Die Corona-Krise stellt nicht nur die Krankenhäuser, sondern auch die häusliche Pflege vor Herausforderungen. Ralf Geisel, Vorsitzender des Bundesverbands privater Anbieter sozialer Dienste Hessen beantwortet die drängendsten Fragen.

von Silke Becker, 31.03.2020

Arbeiten die Pflegedienste trotz Corona weiter?

Ralf Geisel: Selbstverständlich! Momentan gibt es bei den Pflegediensten höchstens vereinzelte Corona-bedingte Ausfälle. Die allermeisten Pflegekräfte können aktuell also ganz normal weiter arbeiten.

Selbstverständlich tun die Pflegedienste alles dafür, dass dies auch so bleibt. Im Moment sind alle extrem vorsichtig. Mitarbeiter bleiben oft sicherheitshalber zu Hause, sobald sie auch nur die allergeringsten Erkältungssymptome haben oder anderweitig irgendwelche Risiken bestehen könnten.

Viele Dienste haben außerdem ihre internen Strukturen umgestellt, um die Kontakte unter den Beschäftigten so weit wie möglich zu reduzieren. Beispielsweise läuft die gesamte Organisation der Einsätze inzwischen vielfach rein telefonisch und die Kräfte fahren wenn möglich auch immer dasselbe Auto. Dadurch soll verhindert werden, dass sich Kollegen wechselseitig anstecken.

Was, wenn die Pflegekräfte massenhaft ausfallen?

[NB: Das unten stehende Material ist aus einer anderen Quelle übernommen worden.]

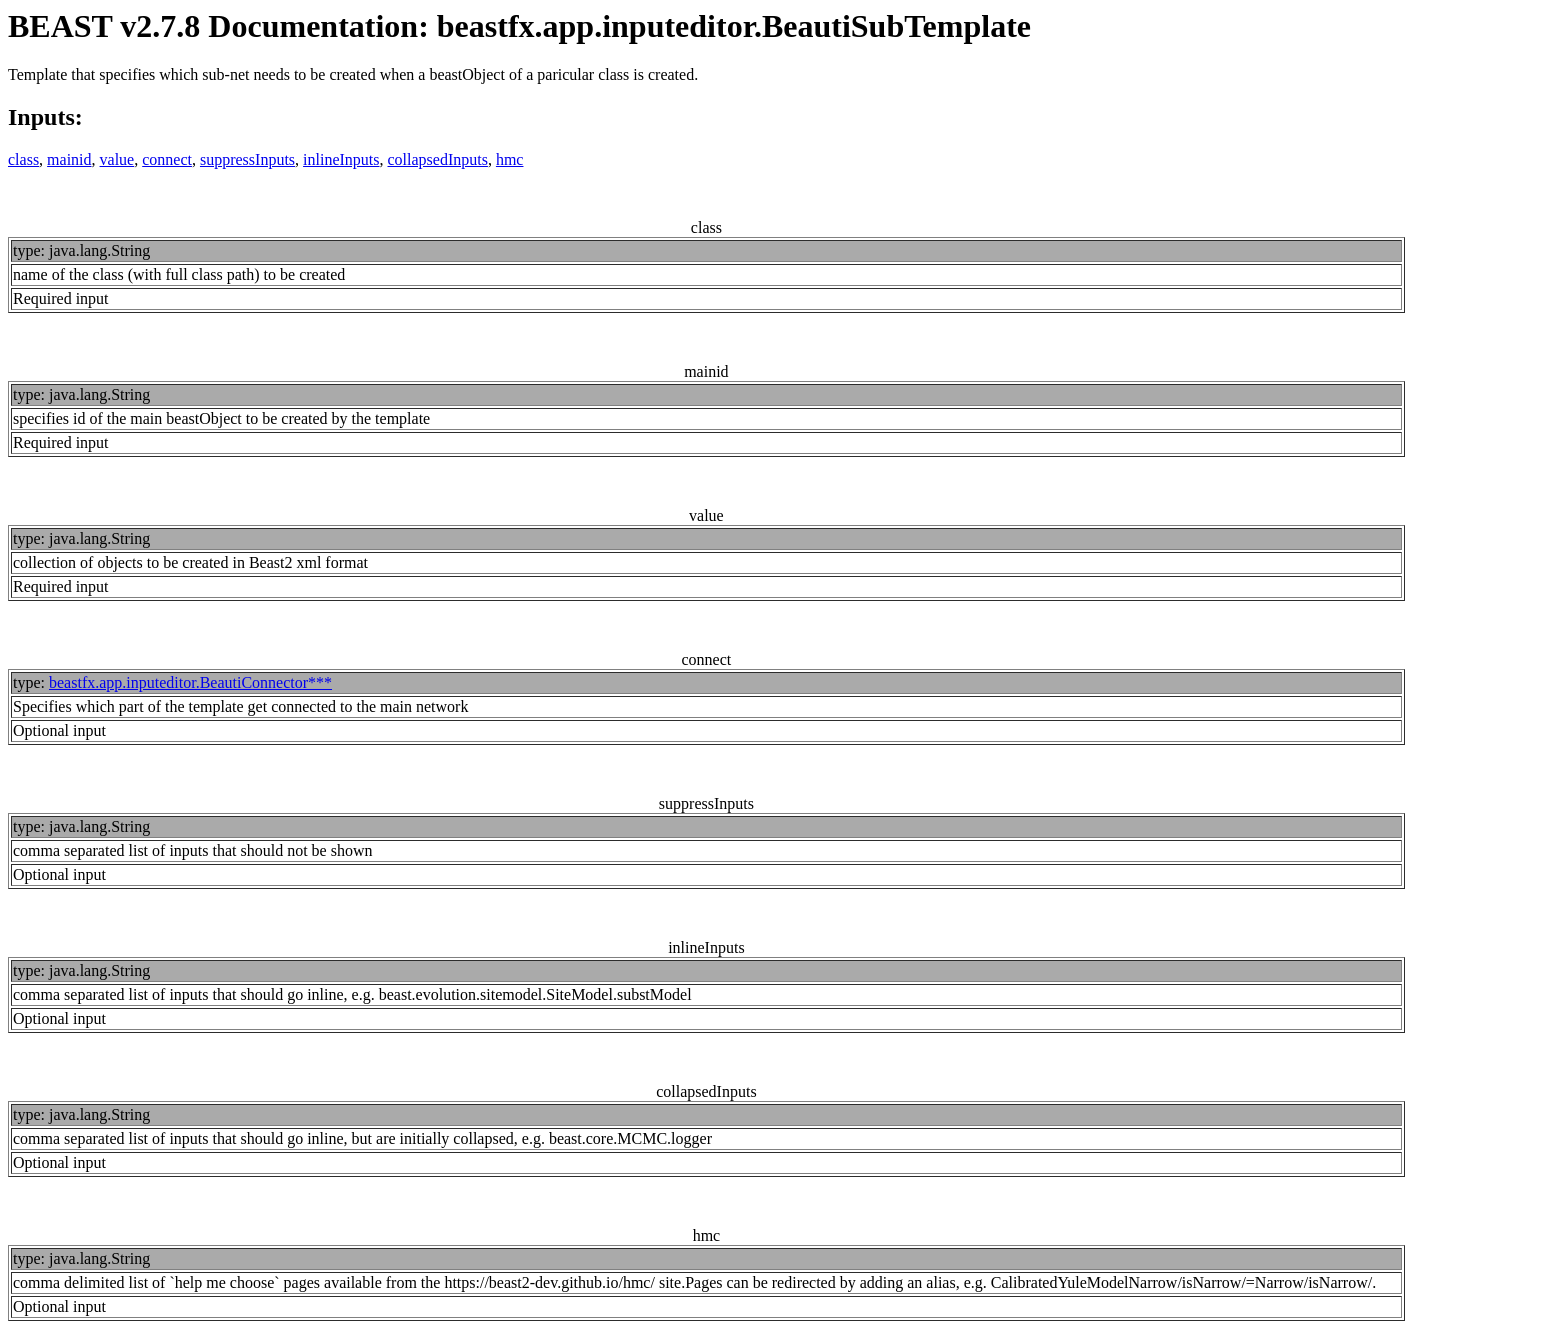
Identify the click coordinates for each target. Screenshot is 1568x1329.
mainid (69, 159)
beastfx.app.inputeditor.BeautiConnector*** (190, 682)
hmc (510, 159)
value (117, 159)
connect (167, 159)
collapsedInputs (438, 159)
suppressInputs (247, 159)
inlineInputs (341, 159)
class (23, 159)
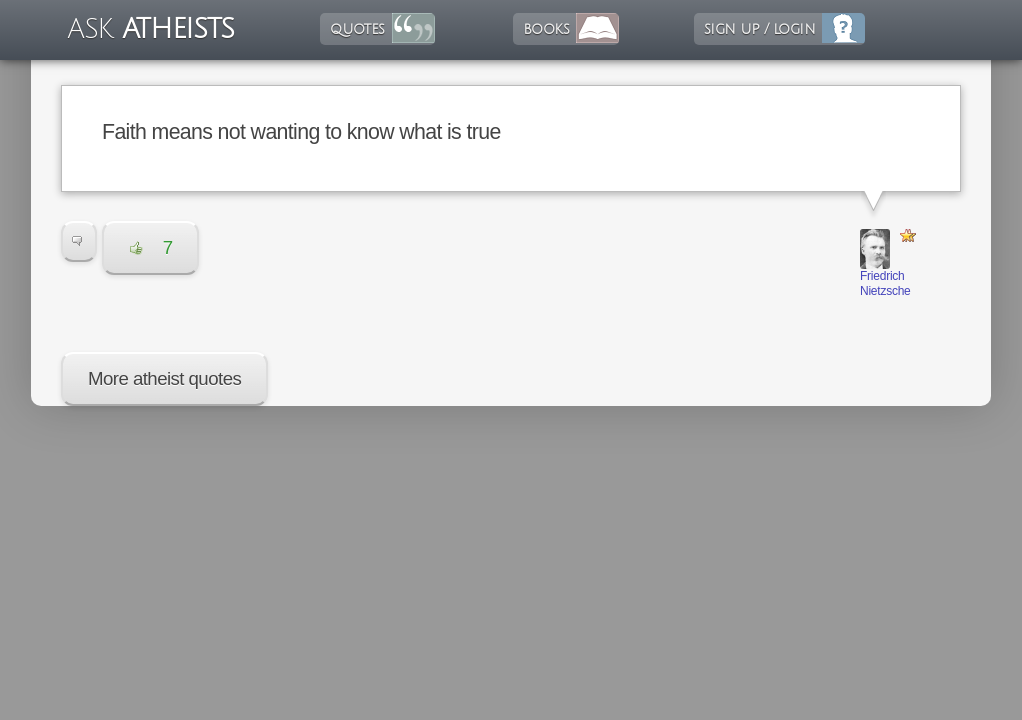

Ralf Geisel: Im Moment ist dies definitiv noch nicht der Fall. Aber natürlich kann man so ein Szenario für die Zukunft nicht ausschließen, je nachdem wie sich die Pandemie entwickelt. Die Pflegedienste werden alles in ihrer Macht stehende tun, um die Versorgung ihrer Patienten weiter sicherzustellen.

Die meisten Pflegekräfte sind sehr engagiert, motiviert und verantwortungsbewusst. Wir spüren schon jetzt, dass die Teams in der Krise zusammenrücken. Viele Mitarbeiterinnen und Mitarbeiter sind bereit, zusätzliche Schichten zu leisten oder einzuspringen, wenn Kollegen ausfallen. Außerdem sind ja bestimmte Angebote wie die Tagespflege inzwischen geschlossen. Hier wird also Personal frei, dass zusätzlich zur Versorgung der Pflegebedürftigen zur Verfügung steht.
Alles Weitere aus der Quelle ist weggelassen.